What you will do:
The entries are to be repeated verbatim, with nothing left out.

Stored records:

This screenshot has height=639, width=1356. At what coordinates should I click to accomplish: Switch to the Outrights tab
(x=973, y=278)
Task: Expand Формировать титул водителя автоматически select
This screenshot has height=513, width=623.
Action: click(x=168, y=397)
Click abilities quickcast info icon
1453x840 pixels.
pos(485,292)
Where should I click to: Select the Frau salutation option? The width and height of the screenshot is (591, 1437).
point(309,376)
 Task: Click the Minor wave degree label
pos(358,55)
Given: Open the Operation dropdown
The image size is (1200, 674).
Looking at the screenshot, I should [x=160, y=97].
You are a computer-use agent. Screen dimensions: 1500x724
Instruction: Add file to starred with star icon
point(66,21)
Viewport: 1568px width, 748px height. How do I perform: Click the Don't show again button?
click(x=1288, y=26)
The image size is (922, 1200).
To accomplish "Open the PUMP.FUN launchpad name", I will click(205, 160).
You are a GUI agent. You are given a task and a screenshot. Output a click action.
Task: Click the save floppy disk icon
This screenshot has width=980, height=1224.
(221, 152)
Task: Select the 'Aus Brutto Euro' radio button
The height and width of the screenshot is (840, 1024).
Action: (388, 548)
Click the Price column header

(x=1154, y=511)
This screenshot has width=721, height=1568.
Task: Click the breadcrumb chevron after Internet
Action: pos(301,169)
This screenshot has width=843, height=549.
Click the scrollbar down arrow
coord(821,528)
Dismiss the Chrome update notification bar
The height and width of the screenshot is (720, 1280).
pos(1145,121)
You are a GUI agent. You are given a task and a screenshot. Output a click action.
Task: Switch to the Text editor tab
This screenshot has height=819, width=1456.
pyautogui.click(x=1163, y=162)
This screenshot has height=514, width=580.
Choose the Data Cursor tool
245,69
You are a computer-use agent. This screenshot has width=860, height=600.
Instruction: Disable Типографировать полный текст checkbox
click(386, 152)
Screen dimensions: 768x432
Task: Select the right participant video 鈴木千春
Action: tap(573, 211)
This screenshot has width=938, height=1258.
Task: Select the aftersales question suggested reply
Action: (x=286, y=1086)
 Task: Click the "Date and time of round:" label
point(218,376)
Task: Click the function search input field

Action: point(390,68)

Final answer:
This screenshot has height=639, width=1356. At what coordinates should I click to accomplish: Switch to the Outrights tab
(x=973, y=278)
Task: Expand Формировать титул водителя автоматически select
This screenshot has height=513, width=623.
Action: click(x=168, y=397)
Click abilities quickcast info icon
1453x840 pixels.
pos(485,292)
Where should I click to: Select the Frau salutation option? The width and height of the screenshot is (591, 1437).
point(309,376)
 Task: Click the Minor wave degree label
pos(358,55)
Given: Open the Operation dropdown
The image size is (1200, 674).
Looking at the screenshot, I should [x=160, y=97].
You are a computer-use agent. Screen dimensions: 1500x724
Instruction: Add file to starred with star icon
point(66,21)
Viewport: 1568px width, 748px height. How do I perform: Click the Don't show again button?
click(x=1288, y=26)
The image size is (922, 1200).
To accomplish "Open the PUMP.FUN launchpad name", I will click(205, 160).
You are a GUI agent. You are given a task and a screenshot. Output a click action.
Task: Click the save floppy disk icon
This screenshot has width=980, height=1224.
(221, 152)
Task: Select the 'Aus Brutto Euro' radio button
The height and width of the screenshot is (840, 1024).
Action: (388, 548)
Click the Price column header

(x=1154, y=511)
This screenshot has width=721, height=1568.
Task: Click the breadcrumb chevron after Internet
Action: pos(301,169)
This screenshot has width=843, height=549.
Click the scrollbar down arrow
coord(821,528)
Dismiss the Chrome update notification bar
The height and width of the screenshot is (720, 1280).
pos(1145,121)
You are a GUI agent. You are given a task and a screenshot. Output a click action.
Task: Switch to the Text editor tab
This screenshot has height=819, width=1456.
pyautogui.click(x=1163, y=162)
This screenshot has height=514, width=580.
Choose the Data Cursor tool
245,69
You are a computer-use agent. This screenshot has width=860, height=600.
Instruction: Disable Типографировать полный текст checkbox
click(386, 152)
Screen dimensions: 768x432
Task: Select the right participant video 鈴木千春
Action: tap(573, 211)
This screenshot has width=938, height=1258.
Task: Select the aftersales question suggested reply
Action: (x=286, y=1086)
 Task: Click the "Date and time of round:" label
point(218,376)
Task: Click the function search input field

Action: point(390,68)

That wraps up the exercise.